APM 主要是针对应用程序的监控,包括应用程序的运行状态监控、性能监控、日志监控及调用链跟踪等。调用链跟踪是指追踪整个请求过程,从用户发送请求(通常指浏览器或者应用客户端)到后端API服务,以及API服务和关联的中间件或者其他组件之间的调用,构建出一个完整的调用拓扑结构。不仅如此,APM还可以监控组件内部方法的调用层次(Controller→Service→DAO),获取每个函数的执行耗时,从而为性能调优提供数据支撑。

如图1-4所示为Pinpoint官网提供的调用链跟踪示例。

图1-4

从图1-4可以看出,一个用户的请求,首先到达Tomcat内的前端服务,前端服务使用 Memcached 缓存获取常用数据,然后调用另一个 Tomcat 内的后端服务,最终到达数据库,在每条连接线上都显示了请求相应的耗时,简单直观。通过Pinpoint的拓扑图,不仅可以获取整个应用的组件调用关系,还可以获取每个组件相应的耗时。应用监控工具除了有Pinpoint,还有Twitter开源的Zipkin、美团开源的CAT等,国内的商业化APM厂商有听云、OneAPM等。

通过APM除了可以截获方法调用,还可以截获TCP、HTTP网络请求,从而获得执行耗时最长的方法和SQL语句、延迟最大的API等信息。商业化的SaaS APM还能够提供全国甚至全球的模拟请求测试,这主要是利用分布在各地的测试节点模拟用户的请求,获取相应的耗时,例如一个网站在北京和广州的访问分别延迟多久。

如图1-5所示是宜信开源的 UAVstack监控系统,它通过 MOF中间层增强框架结合JAVA Agent的字节码修改技术,修改Tomcat等其他核心处理类,达到截获请求的目的,从而获取每次请求的执行耗时及调用层次。

图1-5

UAVStack会在每个应用容器环境中都部署一个监控代理程序(MonitorAgent),同时在每个 JEE 中间件、JSE 应用或者其他 JVM 语言应用程序中都植入监控探针(MonitorFramework,MOF),随JVM进程一同启动。

监控探针通过自我发现机制来绘制各应用服务之间的服务图谱,获取应用对外提供的服务组件(Rest、Servlet、WebService、Dubbo等)、客户端组件(JDBC、HttpClient、Redis、MQ等),以及输出的日志组件和调用链信息。

监控代理程序会定时拉取监控探针的数据、日志和调用链。此外,监控代理程序也会采集应用容器环境的系统指标(如 CPU、内存等),通过统一的归集机制将数据推送给后台服务。
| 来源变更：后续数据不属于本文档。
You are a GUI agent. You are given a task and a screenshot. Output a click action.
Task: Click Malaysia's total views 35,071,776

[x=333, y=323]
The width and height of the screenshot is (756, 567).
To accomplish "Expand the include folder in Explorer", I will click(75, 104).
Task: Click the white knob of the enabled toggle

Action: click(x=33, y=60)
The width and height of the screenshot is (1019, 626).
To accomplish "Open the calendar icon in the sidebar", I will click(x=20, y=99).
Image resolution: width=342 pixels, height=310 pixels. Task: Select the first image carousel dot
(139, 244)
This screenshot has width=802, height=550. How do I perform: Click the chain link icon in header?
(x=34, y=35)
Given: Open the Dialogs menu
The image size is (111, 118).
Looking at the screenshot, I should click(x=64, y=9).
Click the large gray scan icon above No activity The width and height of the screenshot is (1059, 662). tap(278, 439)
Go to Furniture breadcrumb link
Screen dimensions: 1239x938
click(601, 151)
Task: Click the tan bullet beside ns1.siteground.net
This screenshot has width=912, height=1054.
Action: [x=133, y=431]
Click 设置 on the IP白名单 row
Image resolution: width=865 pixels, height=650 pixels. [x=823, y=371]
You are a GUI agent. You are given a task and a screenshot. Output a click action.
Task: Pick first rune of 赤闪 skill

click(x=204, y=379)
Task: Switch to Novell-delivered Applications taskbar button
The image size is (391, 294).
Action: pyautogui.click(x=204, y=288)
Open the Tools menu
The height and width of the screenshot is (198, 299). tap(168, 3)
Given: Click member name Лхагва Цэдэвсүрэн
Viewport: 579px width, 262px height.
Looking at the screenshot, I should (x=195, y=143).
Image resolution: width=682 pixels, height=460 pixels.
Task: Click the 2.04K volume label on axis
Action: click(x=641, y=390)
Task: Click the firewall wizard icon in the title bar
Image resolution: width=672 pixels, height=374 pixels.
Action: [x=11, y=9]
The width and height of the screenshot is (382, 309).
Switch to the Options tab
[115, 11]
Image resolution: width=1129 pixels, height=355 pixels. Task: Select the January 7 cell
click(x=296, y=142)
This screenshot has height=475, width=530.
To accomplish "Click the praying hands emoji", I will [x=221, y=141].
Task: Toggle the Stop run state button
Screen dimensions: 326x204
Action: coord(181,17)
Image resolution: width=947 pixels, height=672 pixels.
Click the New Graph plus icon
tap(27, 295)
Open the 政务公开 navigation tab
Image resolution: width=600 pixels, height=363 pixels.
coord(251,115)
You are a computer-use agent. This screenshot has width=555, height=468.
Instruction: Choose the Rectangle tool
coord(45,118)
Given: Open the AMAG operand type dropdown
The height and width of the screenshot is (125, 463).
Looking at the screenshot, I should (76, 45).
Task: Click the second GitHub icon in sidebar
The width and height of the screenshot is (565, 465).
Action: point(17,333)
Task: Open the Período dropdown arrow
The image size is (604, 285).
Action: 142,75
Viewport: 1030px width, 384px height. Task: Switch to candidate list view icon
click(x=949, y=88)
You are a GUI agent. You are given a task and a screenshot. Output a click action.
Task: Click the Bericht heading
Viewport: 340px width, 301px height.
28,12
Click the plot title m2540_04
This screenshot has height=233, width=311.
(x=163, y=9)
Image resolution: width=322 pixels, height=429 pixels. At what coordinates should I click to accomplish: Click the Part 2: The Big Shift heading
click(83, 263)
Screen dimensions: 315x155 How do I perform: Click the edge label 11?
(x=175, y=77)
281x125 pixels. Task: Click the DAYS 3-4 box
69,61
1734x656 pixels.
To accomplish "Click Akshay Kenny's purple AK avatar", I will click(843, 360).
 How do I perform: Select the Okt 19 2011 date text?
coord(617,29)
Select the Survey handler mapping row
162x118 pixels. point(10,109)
数据后台整合处理业务指标、日志指标、调用链指标、应用环境指标、应用集群指标、服务组件指标、线程栈和客户端体验数据等,形成全维度的指标。最终,用户可以在计算机上查看各指标的图表,也可以在平板计算机或手机上查看,实现移动运维。

上述监控系统在实现上有重叠的部分,应用监控也需要关心应用所在宿主机的状况,所以和主机监控也有所重叠。

一个好的监控系统需要聚合多个关联指标,在企业选型和落地的时候需要一种完善的解决方案,以避免重复采集指标及资源浪费;并且在部署的时候需要严格控制采集器(Agent)的资源使用大小,以避免因为采集器本身的问题(如Bug、死锁等)影响业务的正常运行,这就得不偿失了。

我们通常的做法是将采集器运行在容器内,并且通过容器限制采集器对CPU和内存的使用;然后需要对采集器做一些安全方面的检测和加固,以避免存在安全漏洞和安全隐患。